Our love affair with bed sheets started a long time ago. We have always loved making our beds, sleeping on crisp, fresh cotton sheets, and the feel of the fabric on the skin.
It was only when we moved houses and our bed size changed that we realised how difficult it could be to find the perfect ones. We could use everything else again except for our dear sheets. The hoarder in us wanted to keep some of them forever but the voice of the gatherer prevailed and we decided to give them away. There was however, also an excitement of buying new sheets. And so the hunt began. There were so many of them but either too expensive, or poor quality, or didn't come with the right answers. We ended up spending a lot of money on sheets we weren’t very convinced with.
We went on to learn more and discovered that the popularity of cotton has certainly come at a cost to the environment.

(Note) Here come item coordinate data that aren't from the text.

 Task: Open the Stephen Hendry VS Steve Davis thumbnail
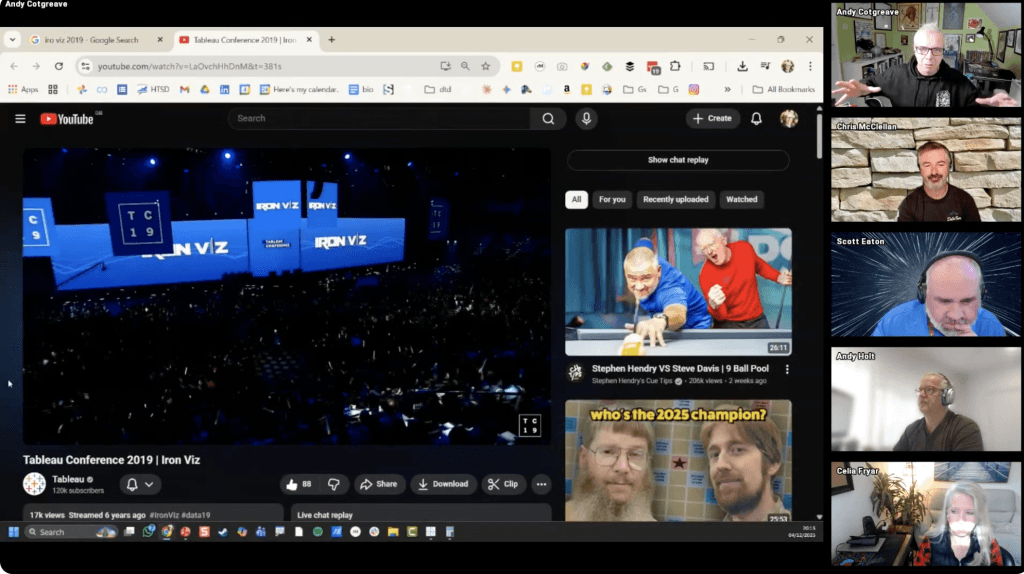point(678,292)
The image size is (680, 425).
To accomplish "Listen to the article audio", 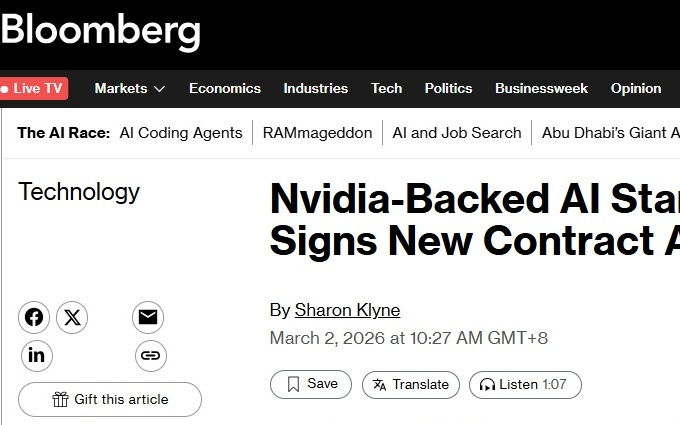I will pos(525,384).
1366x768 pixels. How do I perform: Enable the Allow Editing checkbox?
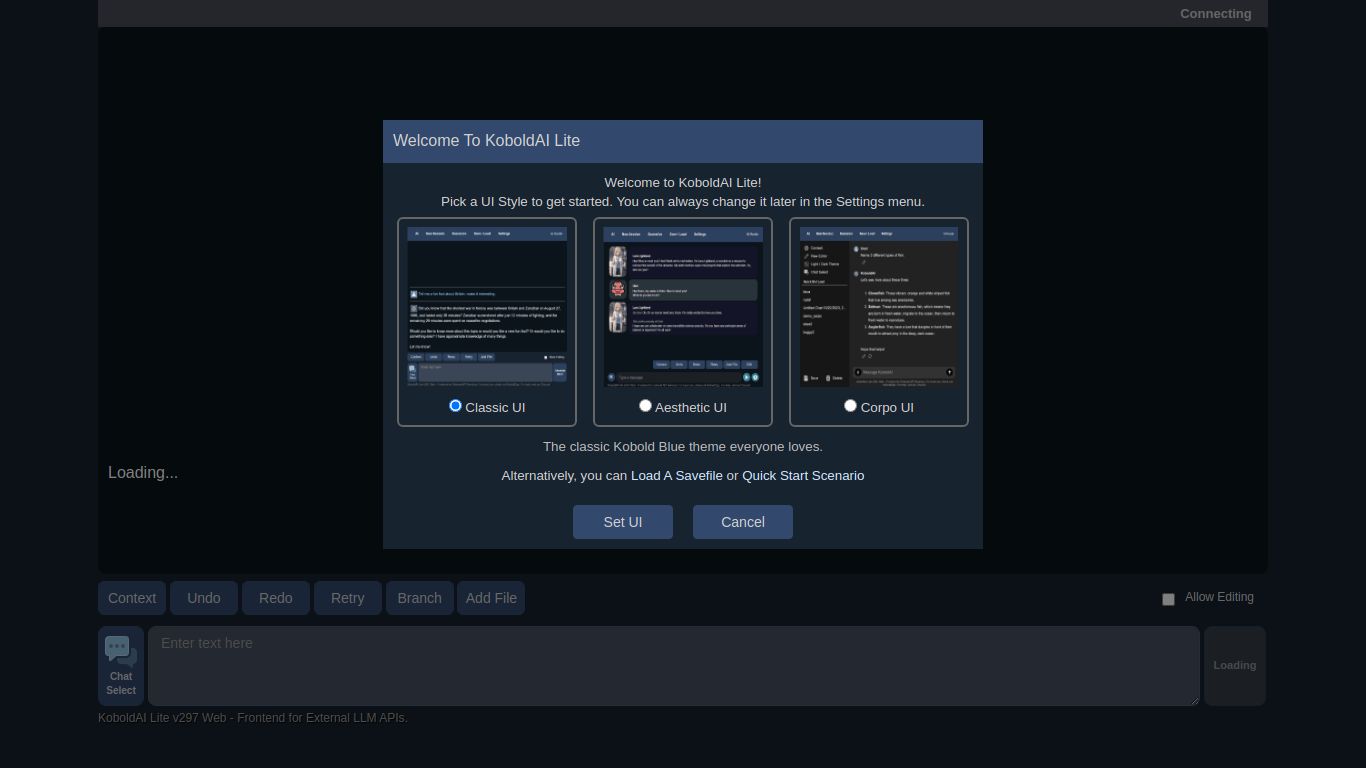(1168, 599)
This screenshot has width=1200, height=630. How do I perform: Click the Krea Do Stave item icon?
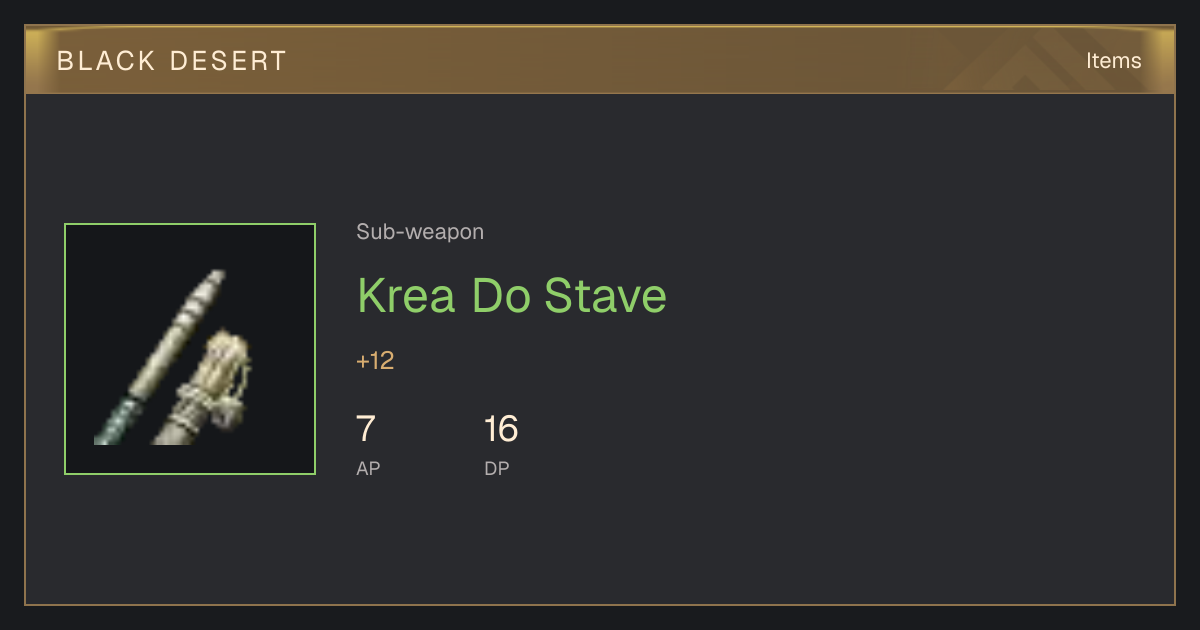tap(190, 349)
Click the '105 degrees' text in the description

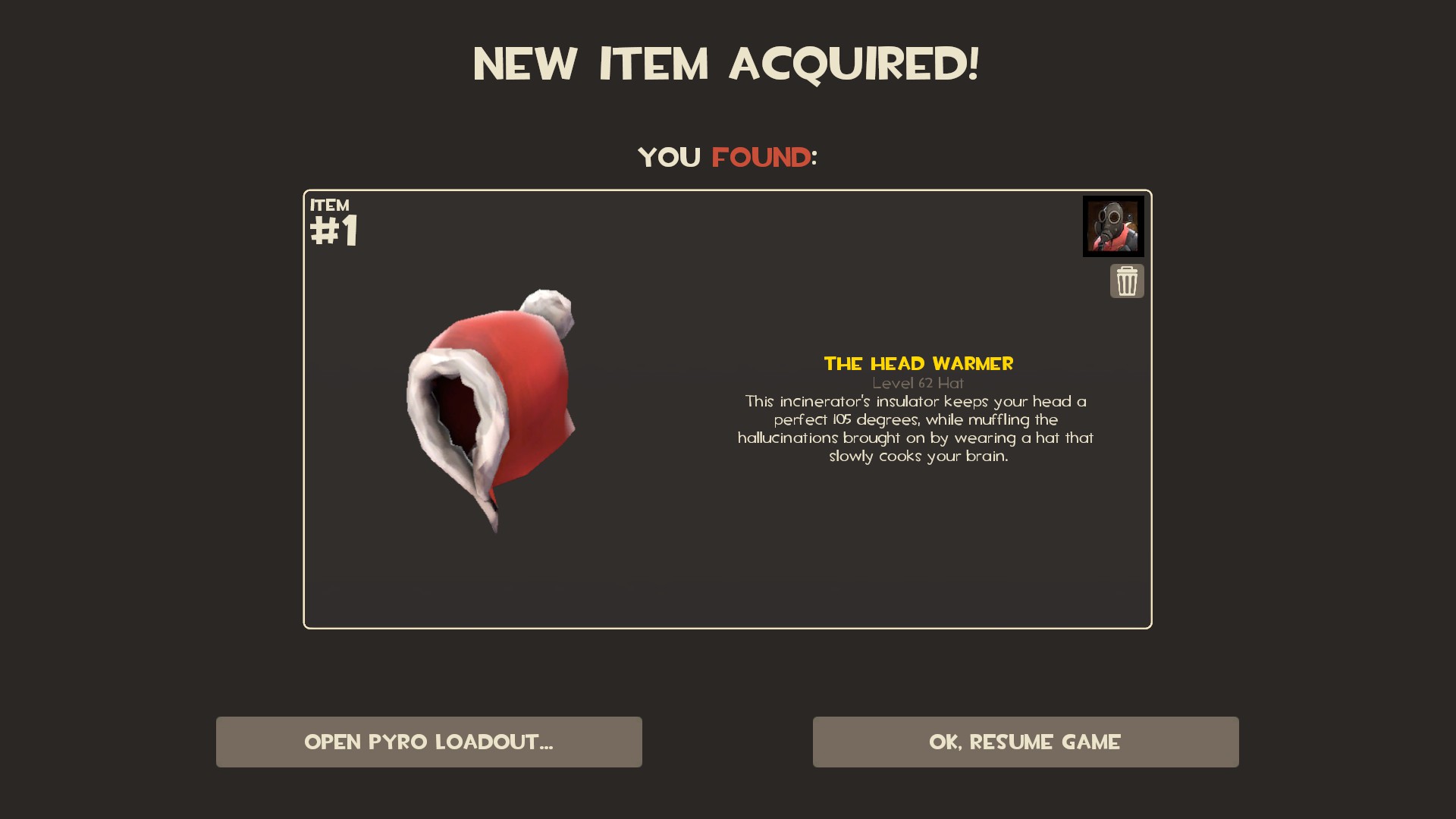pos(874,420)
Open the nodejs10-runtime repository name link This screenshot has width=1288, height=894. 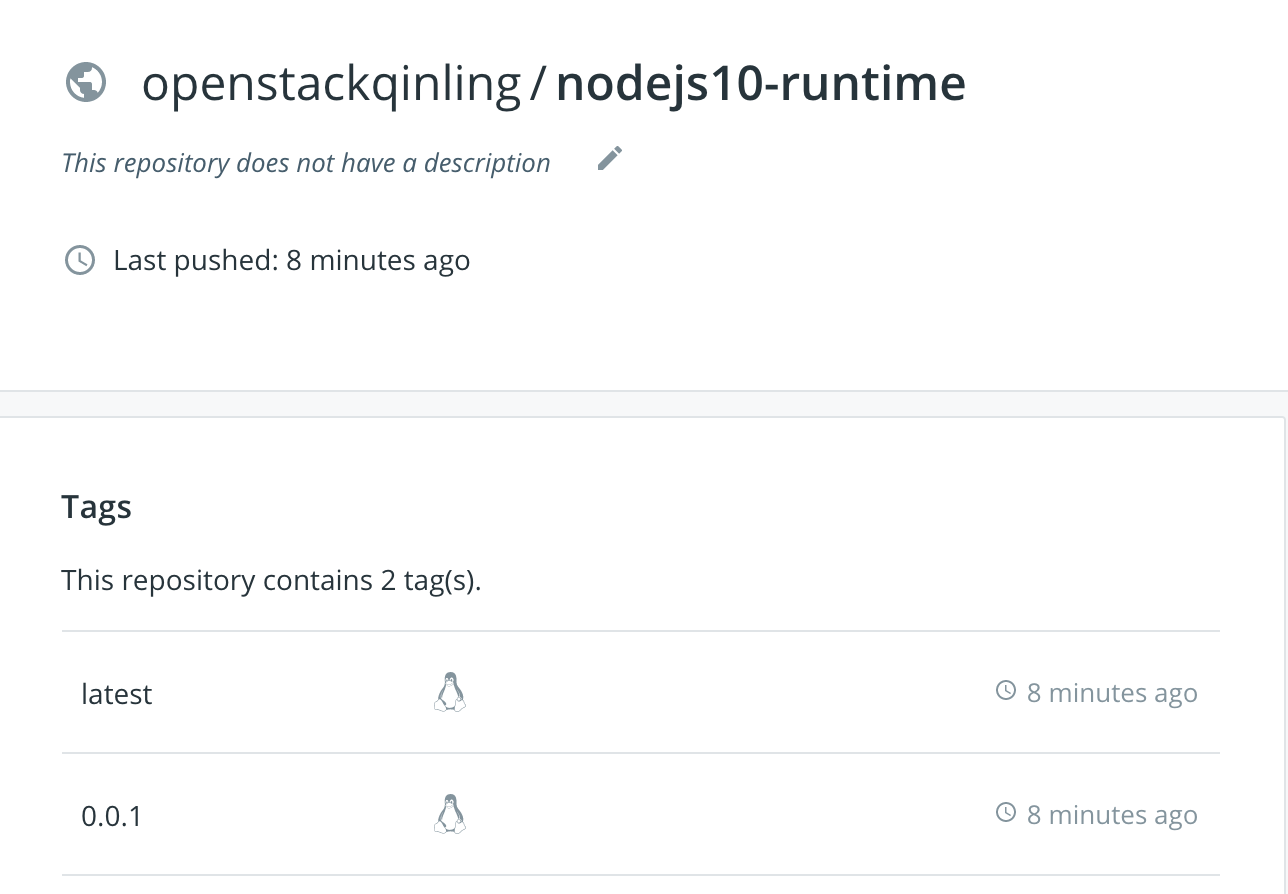(x=761, y=84)
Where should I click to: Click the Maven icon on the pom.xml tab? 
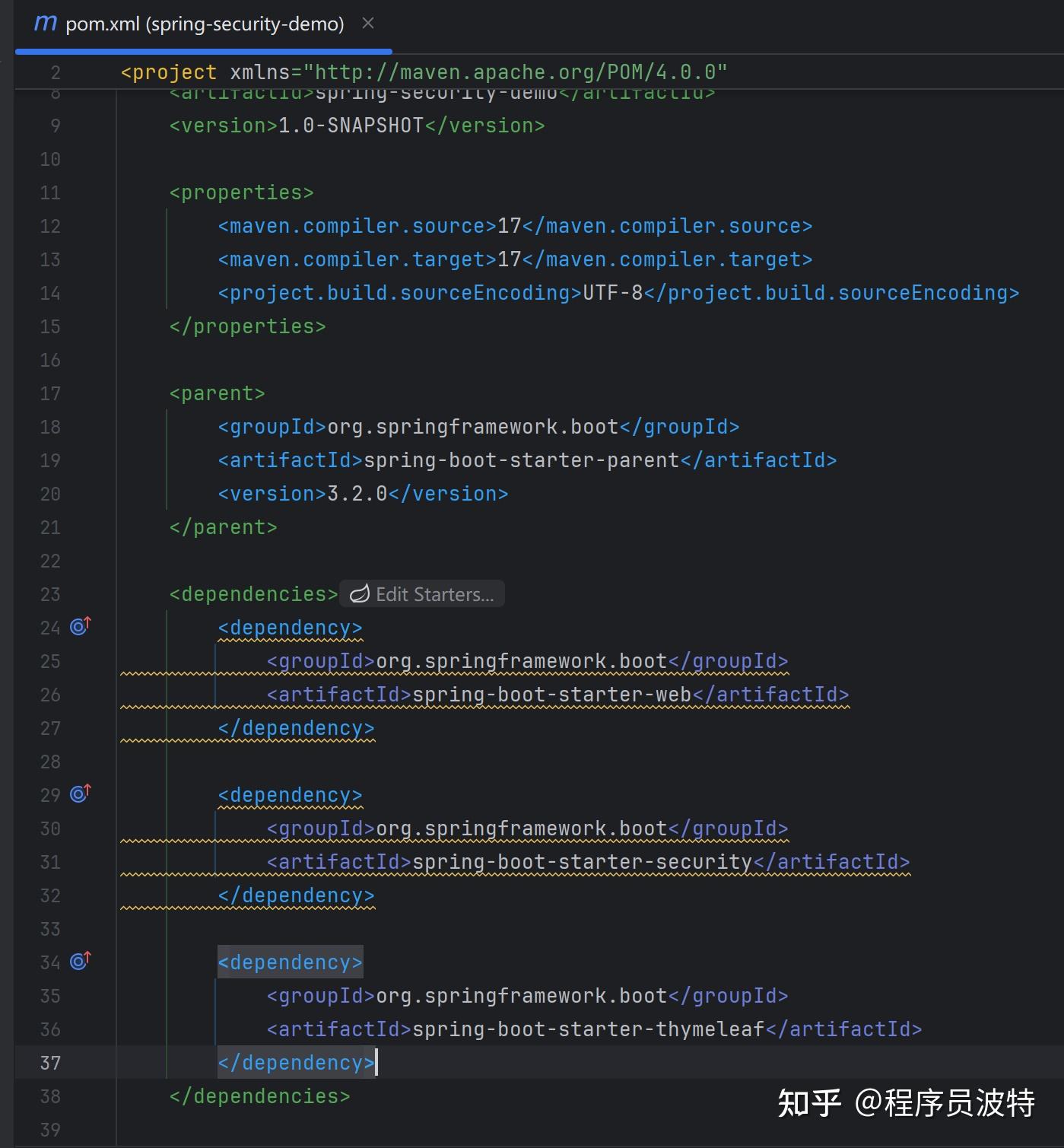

Although cotton covers only 2.5% of the land under human cultivation, it consumes approximately 20% of the world’s pesticides. That’s an awful lot. There is tremendous usage of water in its production (the volume of freshwater required to produce a single bed sheet is around 9,750 litres) and is now made in modern factories that run on fossil fuels (the textile industry is one of the biggest sources of greenhouse gases). So on one hand while they are extremely resource intensive, on the other, they also pollute water, soil, and air. And after all of this, it is unimaginable how much textile goes to waste almost everywhere in the world including the UK. We ended up feeling terrible about our love for the fabric.
It was around the same time when we happened to be in Goa, India attending a series of talks. One of them happened to be by Mr. Arvind Gupta, a professor who uses trash to make scientific toys for kids in India. That made us look even more deeply at the waste we create and the inequity it causes. It inspired us to think about how we could harness the latent value of waste and use better, cleaner, responsible ways to make things. We also got introduced to the idea of a ‘circular economy’; a simple idea that asks us to look at the way nature manufactures trees, plants, clouds, sand … each bit of every bit is used and nothing creates waste before or after it is made. In fact there is no concept of waste in nature.
After the light bulb moment, we set out on our journey across India (where three fourths of the world’s organic cotton comes from). From farmer cooperatives to textile designers, it took us many months to find the right fabric construction, design, and facility where we could make the best bed linen. In an industry which has flourished on take - make - throw, it certainly hasn’t been easy to have our way. But it has been possible. Cirkel sheets are made with 100% renewable energy, around 95% of water used in manufacturing is re-used and the cotton is organic (which is just 1% of the world’s cotton). We also realised that so much more value can be created from a sheet that’s considered waste and hence the idea of take back came into being.
We hope they bring you the cosiest sleep.